[
  {
    "id": "session-memory-positive-001",
    "question": "What files should I create to checkpoint the current session so another agent can resume later?",
    "expected_skill": "nemo-rl-session-memory",
    "ground_truth": "The agent loads the nemo-rl-session-memory skill and describes creating a timestamped directory under session/ with session_state.md, timeline.md, files.md, and handoff.md.",
    "expected_behavior": [
      "The agent read nemo-rl-session-memory/SKILL.md before acting",
      "The agent described the session directory structure",
      "The agent listed the expected files: session_state.md, timeline.md, files.md, handoff.md"
    ]
  },
  {
    "id": "session-memory-positive-002",
    "question": "I just reconnected after VS Code crashed.
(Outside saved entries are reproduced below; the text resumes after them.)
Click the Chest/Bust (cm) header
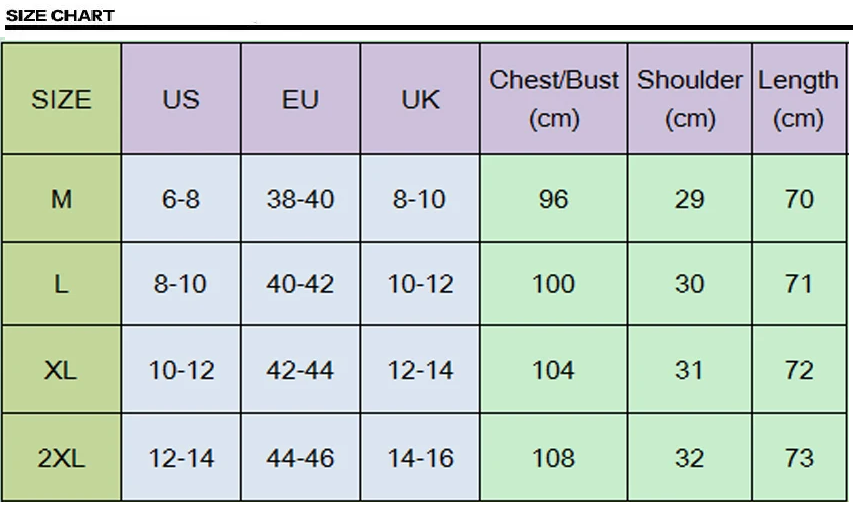pos(554,99)
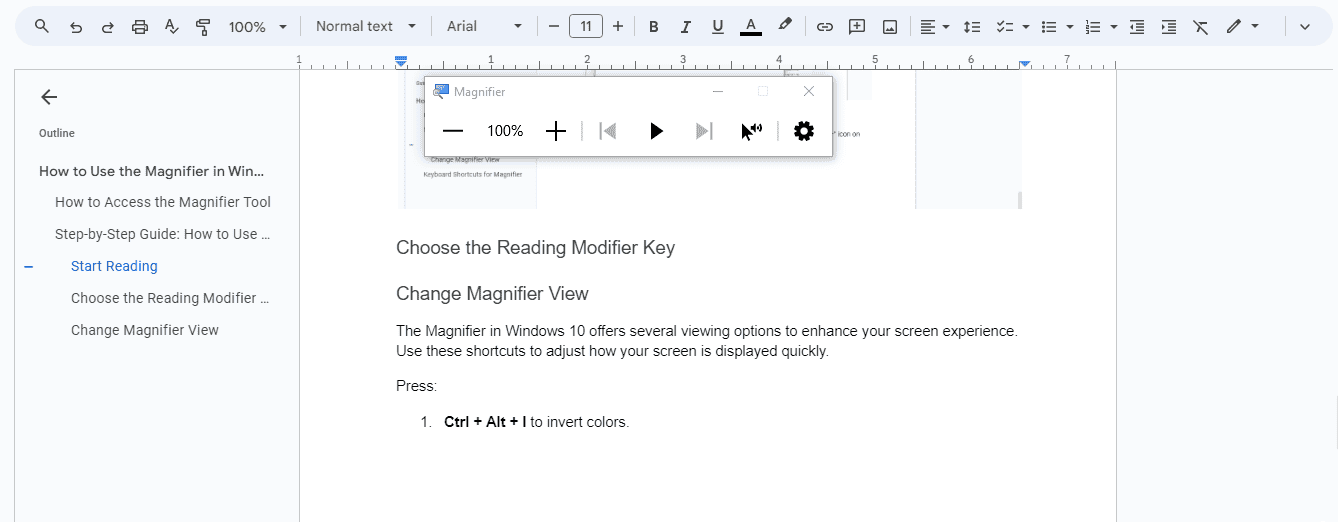Viewport: 1338px width, 522px height.
Task: Jump to 'How to Access the Magnifier Tool'
Action: coord(163,202)
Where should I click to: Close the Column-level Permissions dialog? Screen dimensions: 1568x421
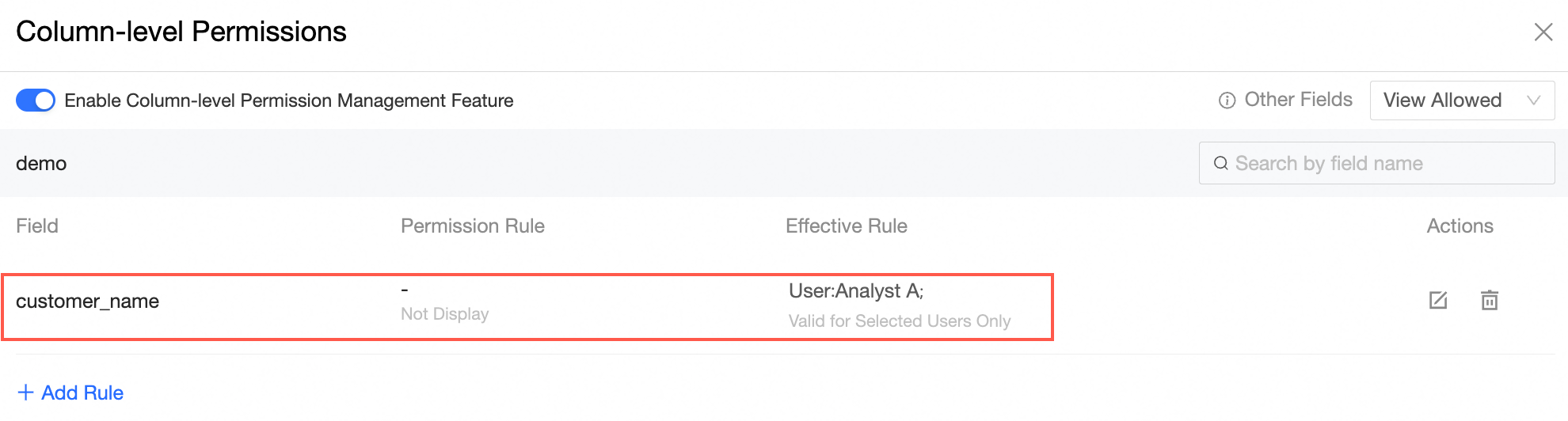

How should I recover the previous session context?",
    "expected_skill": "nemo-rl-session-memory",
    "ground_truth": "The agent loads the nemo-rl-session-memory skill and describes the recovery workflow: find the latest session directory, read handoff.md first then session_state.md, verify git state, and continue from the last verified next action.",
    "expected_behavior": [
      "The agent read nemo-rl-session-memory/SKILL.md before acting",
      "The agent described reading handoff.md first",
      "The agent mentioned verifying git state before continuing"
    ]
  },
  {
    "id": "session-memory-positive-003",
    "question": "How often should I write session checkpoints during a long debugging session?",
    "expected_skill": "nemo-rl-session-memory",
    "ground_truth": "The agent loads the nemo-rl-session-memory skill and explains checkpointing after forming a plan, before and after meaningful edits, before long-running commands, when the user changes direction, and at least every 30 minutes.",
    "expected_behavior": [
      "The agent read nemo-rl-session-memory/SKILL.md before acting",
      "The agent mentioned the 30-minute checkpoint interval",
      "The agent listed the key checkpoint triggers from the skill"
    ]
  },
  {
    "id": "session-memory-negative-001",
    "question": "What is the difference between GRPO and DPO algorithms?",
    "expected_skill": null,
    "should_trigger": false,
    "ground_truth": "The agent should not activate the nemo-rl-session-memory skill for a simple knowledge question.",
    "expected_behavior": [
      "The agent did not activate the nemo-rl-session-memory skill"
    ]
  },
  {
    "id": "session-memory-negative-002",
    "question": "Run the linter on the nemo_rl/ directory and fix any issues.",
    "expected_skill": null,
    "should_trigger": false,
    "ground_truth": "The agent should not activate the nemo-rl-session-memory skill for a short linting task.",
    "expected_behavior": [
      "The agent did not activate the nemo-rl-session-memory skill"
    ]
  }
]